__Problem to work on__: From the line that contains "Task: Open the shared Style dropdown" through the end of the records below, write out each line exactly as it appears, but not the pictures.

Saved data entries:
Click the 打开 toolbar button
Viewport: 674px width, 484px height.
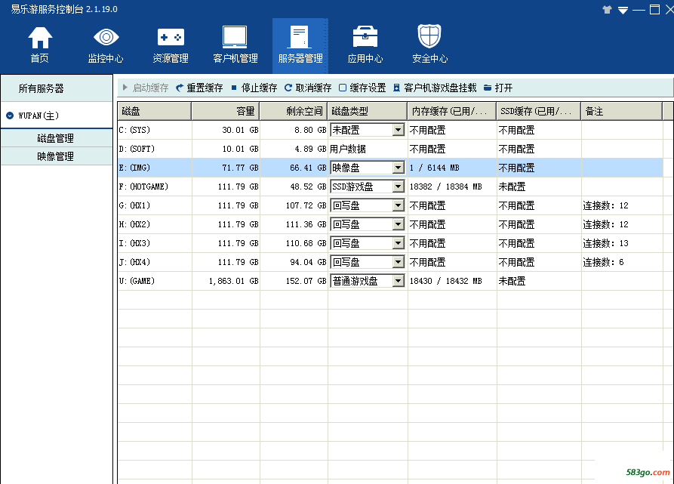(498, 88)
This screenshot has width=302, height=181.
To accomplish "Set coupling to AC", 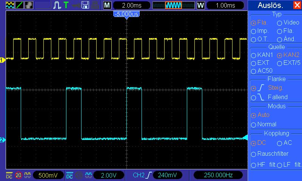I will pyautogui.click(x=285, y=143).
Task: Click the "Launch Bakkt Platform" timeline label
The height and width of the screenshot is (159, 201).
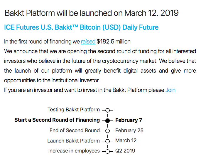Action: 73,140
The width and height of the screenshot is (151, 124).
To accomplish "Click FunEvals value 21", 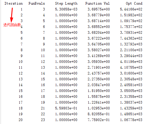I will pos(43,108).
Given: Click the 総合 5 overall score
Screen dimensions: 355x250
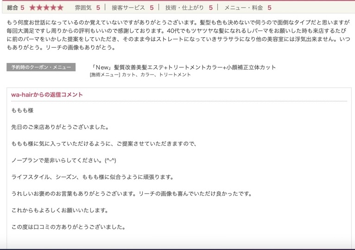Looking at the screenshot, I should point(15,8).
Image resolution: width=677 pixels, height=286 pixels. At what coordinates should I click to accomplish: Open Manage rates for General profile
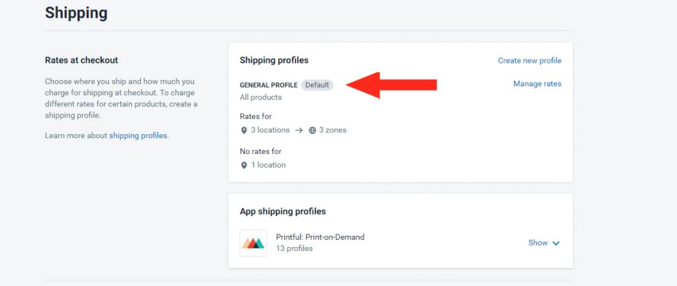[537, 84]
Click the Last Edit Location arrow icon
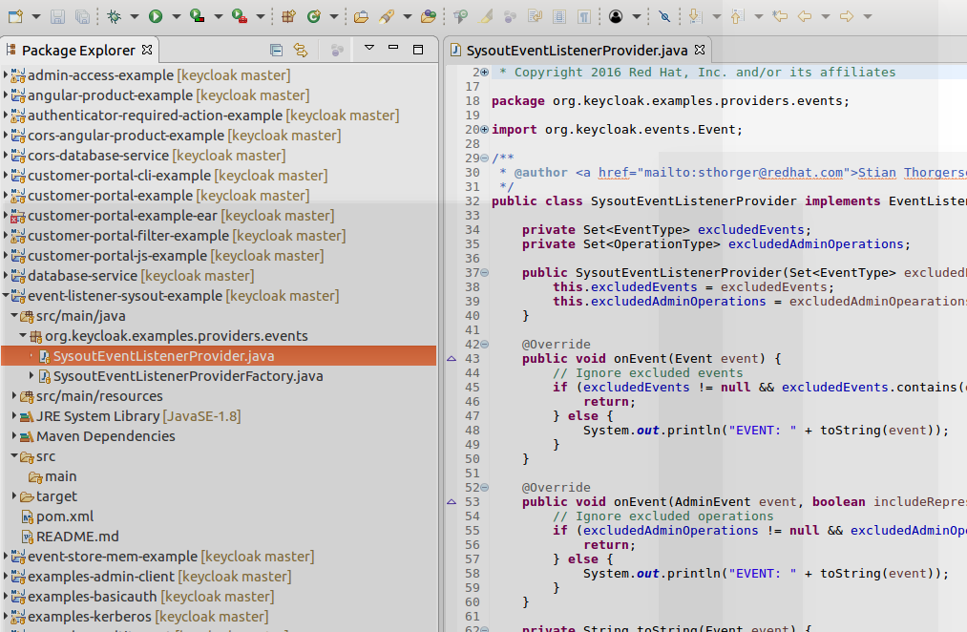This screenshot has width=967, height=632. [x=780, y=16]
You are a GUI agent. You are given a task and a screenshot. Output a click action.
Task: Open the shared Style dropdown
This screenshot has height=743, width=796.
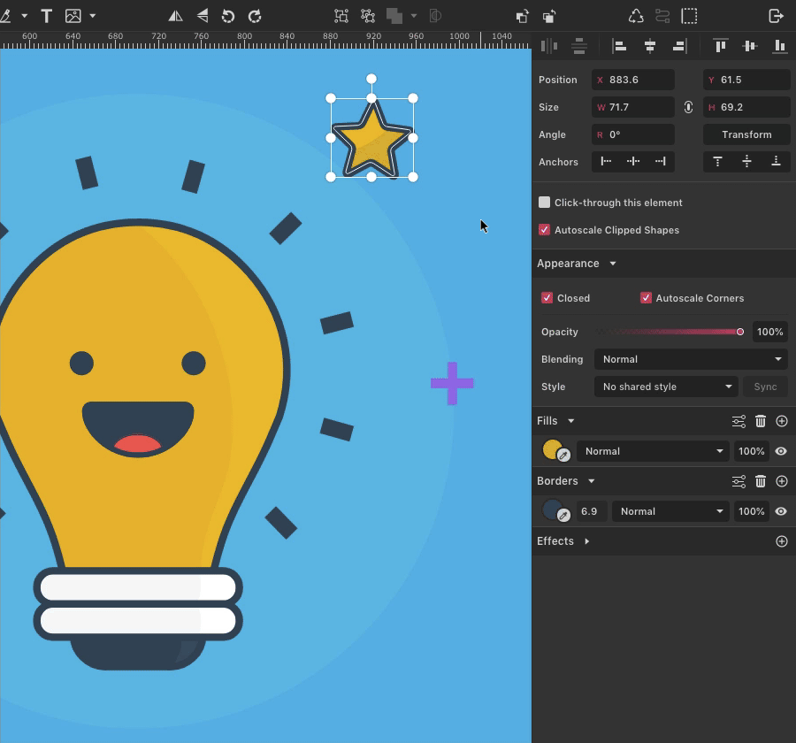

__Task result__:
Task: Open the shared Style dropdown
This screenshot has height=743, width=796.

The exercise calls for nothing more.